The TP helps maintain traction on slippery roads, as one expert told CityLab. The recycled toilet paper is used to add cellulose into open-graded asphalt friction course (OGFC), a type of water-permeable blacktop. This type of paving material is better at draining water, an especially important characteristic for surfaces in the Netherlands, where flood control is a necessary precaution. The cellulose helps stabilize the mixture that makes up the asphalt, known as OGAF. The recycling technology used to build the bike lane was developed by the Dutch consultants KNN and the wastewater tech company CirTec.

Two men stand on a paving machine in front of an asphalt bike lane.

There are plenty of materials that contain cellulose, but paving roads is a pretty good use for the one type of recycled cellulose that can’t be incorporated into a lot of other products: the kind that comes into regular contact with poop.

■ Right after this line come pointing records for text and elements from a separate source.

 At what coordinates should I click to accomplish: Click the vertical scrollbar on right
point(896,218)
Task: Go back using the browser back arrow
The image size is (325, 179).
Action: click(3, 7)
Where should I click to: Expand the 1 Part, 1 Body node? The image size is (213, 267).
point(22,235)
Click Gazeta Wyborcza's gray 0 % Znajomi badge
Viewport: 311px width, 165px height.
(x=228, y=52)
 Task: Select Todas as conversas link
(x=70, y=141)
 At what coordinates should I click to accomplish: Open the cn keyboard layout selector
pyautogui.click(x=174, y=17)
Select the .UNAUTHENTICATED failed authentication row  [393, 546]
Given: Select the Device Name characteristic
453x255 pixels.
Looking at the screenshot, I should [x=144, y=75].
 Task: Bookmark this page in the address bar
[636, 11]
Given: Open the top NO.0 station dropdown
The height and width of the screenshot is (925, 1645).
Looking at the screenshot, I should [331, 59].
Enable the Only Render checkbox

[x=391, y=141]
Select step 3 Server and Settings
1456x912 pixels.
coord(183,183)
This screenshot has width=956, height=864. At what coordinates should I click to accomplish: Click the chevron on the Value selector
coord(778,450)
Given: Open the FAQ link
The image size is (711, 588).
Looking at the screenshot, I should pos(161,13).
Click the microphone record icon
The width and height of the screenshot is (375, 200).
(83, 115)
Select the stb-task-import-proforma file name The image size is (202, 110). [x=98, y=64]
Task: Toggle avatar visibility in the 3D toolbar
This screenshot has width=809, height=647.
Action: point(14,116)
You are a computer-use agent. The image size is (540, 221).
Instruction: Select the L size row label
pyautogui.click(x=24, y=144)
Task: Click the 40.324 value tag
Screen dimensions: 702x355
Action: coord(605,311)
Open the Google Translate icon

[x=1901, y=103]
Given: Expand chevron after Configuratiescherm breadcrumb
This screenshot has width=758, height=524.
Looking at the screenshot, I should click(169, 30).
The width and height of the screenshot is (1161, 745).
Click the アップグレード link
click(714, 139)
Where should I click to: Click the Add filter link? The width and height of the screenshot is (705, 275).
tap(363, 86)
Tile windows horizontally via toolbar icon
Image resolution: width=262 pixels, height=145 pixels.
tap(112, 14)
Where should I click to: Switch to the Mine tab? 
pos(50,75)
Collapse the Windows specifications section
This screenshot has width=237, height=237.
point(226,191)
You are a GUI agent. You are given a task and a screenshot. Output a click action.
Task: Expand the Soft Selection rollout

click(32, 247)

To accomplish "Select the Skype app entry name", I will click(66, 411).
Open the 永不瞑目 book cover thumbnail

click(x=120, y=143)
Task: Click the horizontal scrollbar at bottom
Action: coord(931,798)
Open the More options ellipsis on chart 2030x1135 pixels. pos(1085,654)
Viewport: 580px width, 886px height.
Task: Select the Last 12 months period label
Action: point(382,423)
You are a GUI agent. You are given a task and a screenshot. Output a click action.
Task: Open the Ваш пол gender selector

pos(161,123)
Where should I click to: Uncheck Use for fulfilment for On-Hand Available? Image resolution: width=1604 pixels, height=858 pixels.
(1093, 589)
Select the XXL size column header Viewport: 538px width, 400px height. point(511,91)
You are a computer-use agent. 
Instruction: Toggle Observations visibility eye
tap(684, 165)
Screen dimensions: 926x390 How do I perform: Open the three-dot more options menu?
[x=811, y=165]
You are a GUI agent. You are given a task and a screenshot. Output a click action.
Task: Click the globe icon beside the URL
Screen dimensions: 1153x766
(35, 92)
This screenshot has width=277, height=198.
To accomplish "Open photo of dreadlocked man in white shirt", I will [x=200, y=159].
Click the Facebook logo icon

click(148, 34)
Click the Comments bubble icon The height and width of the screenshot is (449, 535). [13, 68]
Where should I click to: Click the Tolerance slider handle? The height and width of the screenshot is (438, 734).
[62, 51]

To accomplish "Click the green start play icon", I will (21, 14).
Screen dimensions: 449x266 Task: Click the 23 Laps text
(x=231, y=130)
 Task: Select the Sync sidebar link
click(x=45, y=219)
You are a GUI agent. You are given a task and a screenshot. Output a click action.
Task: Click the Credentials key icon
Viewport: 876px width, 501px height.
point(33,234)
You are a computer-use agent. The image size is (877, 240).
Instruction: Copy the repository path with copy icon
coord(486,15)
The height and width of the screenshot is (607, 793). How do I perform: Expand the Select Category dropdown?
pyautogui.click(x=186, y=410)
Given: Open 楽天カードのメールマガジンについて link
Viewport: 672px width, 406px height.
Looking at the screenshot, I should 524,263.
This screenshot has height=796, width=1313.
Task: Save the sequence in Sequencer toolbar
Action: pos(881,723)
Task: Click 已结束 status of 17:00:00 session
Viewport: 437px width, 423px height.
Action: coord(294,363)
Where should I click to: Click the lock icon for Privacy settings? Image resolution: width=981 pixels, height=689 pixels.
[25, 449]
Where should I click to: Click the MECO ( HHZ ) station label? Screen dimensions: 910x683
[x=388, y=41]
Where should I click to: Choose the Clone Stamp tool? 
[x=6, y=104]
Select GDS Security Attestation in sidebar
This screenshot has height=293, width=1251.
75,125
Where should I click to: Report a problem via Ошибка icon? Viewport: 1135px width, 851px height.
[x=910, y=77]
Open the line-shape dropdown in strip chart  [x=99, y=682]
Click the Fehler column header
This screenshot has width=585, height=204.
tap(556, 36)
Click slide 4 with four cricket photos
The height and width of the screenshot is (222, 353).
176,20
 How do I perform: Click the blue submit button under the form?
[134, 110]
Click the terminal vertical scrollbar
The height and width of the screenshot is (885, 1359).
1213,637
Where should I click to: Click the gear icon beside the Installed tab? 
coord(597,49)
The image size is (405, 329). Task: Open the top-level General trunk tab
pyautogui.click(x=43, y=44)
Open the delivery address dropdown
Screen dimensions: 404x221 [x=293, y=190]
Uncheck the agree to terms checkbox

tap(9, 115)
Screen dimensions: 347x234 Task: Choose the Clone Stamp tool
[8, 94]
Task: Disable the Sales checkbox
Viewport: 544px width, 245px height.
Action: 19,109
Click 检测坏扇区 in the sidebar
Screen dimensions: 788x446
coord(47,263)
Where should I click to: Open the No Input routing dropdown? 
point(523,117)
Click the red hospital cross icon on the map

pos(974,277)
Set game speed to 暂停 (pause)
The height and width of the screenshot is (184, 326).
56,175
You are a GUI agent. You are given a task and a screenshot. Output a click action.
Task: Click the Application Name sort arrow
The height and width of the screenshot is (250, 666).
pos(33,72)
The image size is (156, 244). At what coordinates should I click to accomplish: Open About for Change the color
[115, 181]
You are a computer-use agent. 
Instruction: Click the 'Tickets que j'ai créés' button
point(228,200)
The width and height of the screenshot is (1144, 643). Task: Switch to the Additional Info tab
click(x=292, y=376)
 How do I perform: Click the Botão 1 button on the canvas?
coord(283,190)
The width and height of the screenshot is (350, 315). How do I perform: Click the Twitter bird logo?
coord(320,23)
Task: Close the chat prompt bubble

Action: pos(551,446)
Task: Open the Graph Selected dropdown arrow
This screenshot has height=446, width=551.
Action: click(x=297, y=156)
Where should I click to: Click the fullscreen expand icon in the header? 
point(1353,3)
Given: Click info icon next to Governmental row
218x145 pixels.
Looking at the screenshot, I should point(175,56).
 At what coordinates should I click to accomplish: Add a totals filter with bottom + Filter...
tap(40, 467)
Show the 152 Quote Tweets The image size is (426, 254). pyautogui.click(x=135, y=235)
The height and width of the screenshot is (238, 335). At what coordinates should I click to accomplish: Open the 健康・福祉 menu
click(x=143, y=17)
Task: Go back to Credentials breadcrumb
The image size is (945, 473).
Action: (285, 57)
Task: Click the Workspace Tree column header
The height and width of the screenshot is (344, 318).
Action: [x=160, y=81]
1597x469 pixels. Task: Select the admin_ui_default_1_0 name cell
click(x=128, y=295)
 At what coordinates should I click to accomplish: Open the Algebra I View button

The recycled toilet paper in this case is collected during wastewater processing, where it’s separated out from all that excrement and then sterilized, bleached, and dried for reuse. People tend to not want to come in contact with things that have touched poop, though, so no amount of sterilization makes it OK to turn the product into recycled napkins or other paper products. But since toilet paper is typically a source of high-quality cellulose fibers (from wood chips or recycled paper), it would be a shame to waste it. Hence the pavement, which is mixed at such high temperatures that the manufacturing process would kill off any remaining pathogens that might possibly lurk within the post-treatment TP.

Friesland’s toilet paper asphalt has been around for about a year now, and according to CityLab writer Tiffany R. Jansen, it looks almost identical to the rest of the bike path. The toilet paper-laced asphalt has since been used to pave a parking lot and a dyke in the region, too.

As long as we’re wiping our butts with paper, we might as well recycle the results. Yes, toilet paper grows on trees, but that doesn’t mean we should waste it. Though the cellulose from the toilet paper only makes up about 5 percent of the pavement mixture with this technology, it’s still a good way to make a dent in city waste. Until everyone gets on the bidet train, that is.